*TEXTAUSZUG*:
::::

Die Referenz II erlaubt es, zu Hause streßfreie Freude an der Musik zu erleben. Gleichwohl kann man an ihr auch audiophile Leidenschaften austoben. Wenn es um die Tiefbaß- und Baßfähigkeiten geht, lege ich gerne Charlie Byrd (Crystal Clear Recors; ccs 8002) auf. Das Schlagzeug kommt mit ungeheurem Druck, trocken und tief. Es steht unverrückbar im Raum und ist dabei so plastisch, daß der Wunsch aufkommt, es einmal ganz kurz anfassen zu wollen. Die tiefen Frequenzen sind klar in ihren Konturen, klingen ganz und gar nicht aufgesetzt oder gar künstlich. Am meisten aber beeindruckt mich die Dynamik, sie scheint keine Grenzen zu kennen.

::::

[Quelldaten]
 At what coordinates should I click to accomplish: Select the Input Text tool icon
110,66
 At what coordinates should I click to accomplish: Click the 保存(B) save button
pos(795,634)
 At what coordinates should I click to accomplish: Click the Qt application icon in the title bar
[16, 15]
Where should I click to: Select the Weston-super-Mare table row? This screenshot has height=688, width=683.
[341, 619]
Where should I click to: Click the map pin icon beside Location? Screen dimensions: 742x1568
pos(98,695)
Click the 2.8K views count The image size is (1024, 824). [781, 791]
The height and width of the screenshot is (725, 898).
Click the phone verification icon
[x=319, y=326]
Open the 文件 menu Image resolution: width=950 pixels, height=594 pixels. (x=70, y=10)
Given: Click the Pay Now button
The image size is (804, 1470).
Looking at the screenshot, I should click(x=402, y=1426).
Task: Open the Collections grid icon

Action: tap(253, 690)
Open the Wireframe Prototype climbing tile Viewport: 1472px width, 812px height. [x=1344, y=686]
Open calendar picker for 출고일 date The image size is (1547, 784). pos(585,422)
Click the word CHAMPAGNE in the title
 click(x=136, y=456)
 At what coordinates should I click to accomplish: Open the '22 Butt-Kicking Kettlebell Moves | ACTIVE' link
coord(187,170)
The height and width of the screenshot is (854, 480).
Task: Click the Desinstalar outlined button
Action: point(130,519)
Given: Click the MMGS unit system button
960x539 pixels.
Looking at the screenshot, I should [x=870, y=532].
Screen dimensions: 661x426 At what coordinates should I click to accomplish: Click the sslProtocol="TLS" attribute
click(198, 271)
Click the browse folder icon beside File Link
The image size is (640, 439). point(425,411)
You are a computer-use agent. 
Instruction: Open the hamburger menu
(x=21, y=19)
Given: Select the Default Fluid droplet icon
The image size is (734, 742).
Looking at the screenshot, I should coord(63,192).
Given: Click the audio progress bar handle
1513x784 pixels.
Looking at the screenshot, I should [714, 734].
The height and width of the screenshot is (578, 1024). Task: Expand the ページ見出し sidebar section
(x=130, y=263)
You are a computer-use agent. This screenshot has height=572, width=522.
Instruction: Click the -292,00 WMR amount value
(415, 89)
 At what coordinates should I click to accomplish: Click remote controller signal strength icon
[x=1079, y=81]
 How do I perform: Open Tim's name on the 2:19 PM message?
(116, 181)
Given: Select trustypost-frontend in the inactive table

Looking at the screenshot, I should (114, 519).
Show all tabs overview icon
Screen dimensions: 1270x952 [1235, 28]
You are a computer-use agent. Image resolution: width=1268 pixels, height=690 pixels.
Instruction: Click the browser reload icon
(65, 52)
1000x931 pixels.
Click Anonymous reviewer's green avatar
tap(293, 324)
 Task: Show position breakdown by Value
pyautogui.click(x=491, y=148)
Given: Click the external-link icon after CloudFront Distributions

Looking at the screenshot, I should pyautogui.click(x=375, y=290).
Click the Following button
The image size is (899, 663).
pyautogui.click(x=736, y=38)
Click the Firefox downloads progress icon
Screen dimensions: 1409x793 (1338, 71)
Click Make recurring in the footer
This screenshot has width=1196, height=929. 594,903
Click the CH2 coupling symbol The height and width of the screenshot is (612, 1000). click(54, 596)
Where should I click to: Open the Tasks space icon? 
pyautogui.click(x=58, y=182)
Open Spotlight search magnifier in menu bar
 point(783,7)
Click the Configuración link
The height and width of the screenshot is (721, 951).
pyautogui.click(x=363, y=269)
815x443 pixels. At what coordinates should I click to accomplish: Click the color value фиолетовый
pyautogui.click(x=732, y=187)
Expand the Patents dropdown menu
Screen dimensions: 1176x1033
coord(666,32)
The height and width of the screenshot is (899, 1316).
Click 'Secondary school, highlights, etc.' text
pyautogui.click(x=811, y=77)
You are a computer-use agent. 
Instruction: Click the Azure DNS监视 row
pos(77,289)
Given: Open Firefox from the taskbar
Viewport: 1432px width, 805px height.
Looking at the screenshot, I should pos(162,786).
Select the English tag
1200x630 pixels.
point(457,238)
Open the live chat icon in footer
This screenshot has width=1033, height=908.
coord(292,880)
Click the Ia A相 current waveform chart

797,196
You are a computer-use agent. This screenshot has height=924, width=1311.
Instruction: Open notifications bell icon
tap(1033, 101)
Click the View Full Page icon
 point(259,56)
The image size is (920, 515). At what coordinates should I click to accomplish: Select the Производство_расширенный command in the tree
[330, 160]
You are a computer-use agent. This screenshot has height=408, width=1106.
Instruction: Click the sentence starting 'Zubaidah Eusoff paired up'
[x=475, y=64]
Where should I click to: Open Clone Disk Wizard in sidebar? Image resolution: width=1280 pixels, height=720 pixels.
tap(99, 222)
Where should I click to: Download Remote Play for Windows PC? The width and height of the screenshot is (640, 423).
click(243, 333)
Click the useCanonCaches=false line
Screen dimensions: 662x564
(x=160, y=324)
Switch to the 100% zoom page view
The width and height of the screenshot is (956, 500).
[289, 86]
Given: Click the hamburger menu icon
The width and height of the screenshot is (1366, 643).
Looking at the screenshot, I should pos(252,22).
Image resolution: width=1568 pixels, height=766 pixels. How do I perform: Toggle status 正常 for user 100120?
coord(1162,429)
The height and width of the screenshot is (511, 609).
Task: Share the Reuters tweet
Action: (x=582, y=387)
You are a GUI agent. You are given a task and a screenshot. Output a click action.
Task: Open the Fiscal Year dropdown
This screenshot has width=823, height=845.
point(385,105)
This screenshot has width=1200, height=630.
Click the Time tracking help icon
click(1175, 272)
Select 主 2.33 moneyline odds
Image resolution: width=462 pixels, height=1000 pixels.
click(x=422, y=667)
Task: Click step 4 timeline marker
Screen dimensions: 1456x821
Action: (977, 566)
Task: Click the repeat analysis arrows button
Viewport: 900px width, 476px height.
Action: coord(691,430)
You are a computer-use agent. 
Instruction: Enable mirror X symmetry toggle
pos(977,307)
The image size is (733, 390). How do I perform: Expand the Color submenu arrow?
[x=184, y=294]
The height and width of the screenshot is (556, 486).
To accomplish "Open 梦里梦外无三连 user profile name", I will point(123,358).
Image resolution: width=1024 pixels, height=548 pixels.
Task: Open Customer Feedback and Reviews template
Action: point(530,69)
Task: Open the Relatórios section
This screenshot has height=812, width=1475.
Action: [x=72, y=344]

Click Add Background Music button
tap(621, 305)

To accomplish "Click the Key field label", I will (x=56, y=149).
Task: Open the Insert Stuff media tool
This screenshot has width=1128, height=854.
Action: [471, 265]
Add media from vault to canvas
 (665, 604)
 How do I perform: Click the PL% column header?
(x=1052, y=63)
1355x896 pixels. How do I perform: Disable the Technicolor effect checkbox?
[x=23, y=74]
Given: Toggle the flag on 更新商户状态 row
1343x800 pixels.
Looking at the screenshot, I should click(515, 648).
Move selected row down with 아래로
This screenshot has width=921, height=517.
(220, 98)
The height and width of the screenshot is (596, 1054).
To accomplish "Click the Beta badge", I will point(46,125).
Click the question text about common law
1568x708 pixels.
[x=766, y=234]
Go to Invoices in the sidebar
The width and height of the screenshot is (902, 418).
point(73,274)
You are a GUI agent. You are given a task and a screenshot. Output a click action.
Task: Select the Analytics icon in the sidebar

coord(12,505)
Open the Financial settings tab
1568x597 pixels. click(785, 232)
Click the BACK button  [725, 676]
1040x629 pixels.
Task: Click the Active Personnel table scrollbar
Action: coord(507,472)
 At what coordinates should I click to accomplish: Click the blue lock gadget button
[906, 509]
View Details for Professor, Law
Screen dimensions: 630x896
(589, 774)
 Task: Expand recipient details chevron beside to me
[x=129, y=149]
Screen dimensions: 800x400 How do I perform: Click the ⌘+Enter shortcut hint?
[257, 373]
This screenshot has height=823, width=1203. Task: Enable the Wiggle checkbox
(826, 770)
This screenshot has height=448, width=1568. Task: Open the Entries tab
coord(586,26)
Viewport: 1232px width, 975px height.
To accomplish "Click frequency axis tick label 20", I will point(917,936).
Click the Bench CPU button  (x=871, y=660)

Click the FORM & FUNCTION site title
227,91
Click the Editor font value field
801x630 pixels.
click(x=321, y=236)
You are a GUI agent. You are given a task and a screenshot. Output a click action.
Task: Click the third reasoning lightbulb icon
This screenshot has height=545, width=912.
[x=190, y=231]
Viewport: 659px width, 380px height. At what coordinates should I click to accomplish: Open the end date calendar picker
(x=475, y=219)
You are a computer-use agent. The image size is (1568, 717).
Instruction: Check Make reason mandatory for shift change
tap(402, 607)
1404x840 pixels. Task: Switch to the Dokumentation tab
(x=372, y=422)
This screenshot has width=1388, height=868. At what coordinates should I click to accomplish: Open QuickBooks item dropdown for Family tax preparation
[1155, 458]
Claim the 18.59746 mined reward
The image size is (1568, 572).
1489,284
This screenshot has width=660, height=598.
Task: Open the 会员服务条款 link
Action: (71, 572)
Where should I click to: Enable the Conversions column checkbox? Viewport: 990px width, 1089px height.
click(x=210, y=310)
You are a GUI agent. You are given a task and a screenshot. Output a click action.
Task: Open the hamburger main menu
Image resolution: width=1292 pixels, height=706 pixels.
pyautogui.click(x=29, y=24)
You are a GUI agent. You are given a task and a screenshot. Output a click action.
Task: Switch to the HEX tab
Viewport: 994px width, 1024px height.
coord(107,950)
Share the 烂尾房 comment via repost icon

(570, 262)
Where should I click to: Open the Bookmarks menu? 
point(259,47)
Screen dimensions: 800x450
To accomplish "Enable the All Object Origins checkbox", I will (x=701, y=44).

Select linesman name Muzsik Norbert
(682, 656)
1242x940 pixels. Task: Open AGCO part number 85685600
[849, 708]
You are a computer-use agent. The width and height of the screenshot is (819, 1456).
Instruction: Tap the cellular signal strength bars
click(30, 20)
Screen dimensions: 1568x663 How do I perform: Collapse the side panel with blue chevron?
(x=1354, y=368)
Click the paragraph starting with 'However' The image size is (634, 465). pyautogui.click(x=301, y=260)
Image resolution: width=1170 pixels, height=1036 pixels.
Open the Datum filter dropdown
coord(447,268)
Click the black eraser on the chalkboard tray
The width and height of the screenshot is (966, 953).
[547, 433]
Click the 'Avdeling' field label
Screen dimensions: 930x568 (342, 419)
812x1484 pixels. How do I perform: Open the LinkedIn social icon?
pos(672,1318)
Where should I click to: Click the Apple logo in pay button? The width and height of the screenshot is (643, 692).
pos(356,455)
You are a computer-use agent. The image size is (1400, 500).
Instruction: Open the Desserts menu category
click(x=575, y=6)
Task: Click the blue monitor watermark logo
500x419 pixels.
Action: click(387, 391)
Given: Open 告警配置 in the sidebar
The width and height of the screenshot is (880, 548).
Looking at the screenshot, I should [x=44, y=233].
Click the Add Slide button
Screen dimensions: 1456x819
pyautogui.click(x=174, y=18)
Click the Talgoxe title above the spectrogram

::::

*AUFGABEN*:
[a] Fassen Sie den Textauszug in zwei Sätzen zusammen.
[b] Welche Aufnahme wird laut Textauszug aufgelegt, wenn es um die Tiefbass- und Bassfähigkeiten geht?

*LÖSUNGEN*:
[a] Die Referenz II ermöglicht entspannten Musikgenuss zu Hause und lässt zugleich Raum für audiophile Leidenschaften. Bei einer Aufnahme von Charlie Byrd beeindrucken das druckvolle, trockene und plastische Schlagzeug, die klar konturierten tiefen Frequenzen und vor allem eine Dynamik, die keine Grenzen zu kennen scheint.

[b] Eine Aufnahme von Charlie Byrd.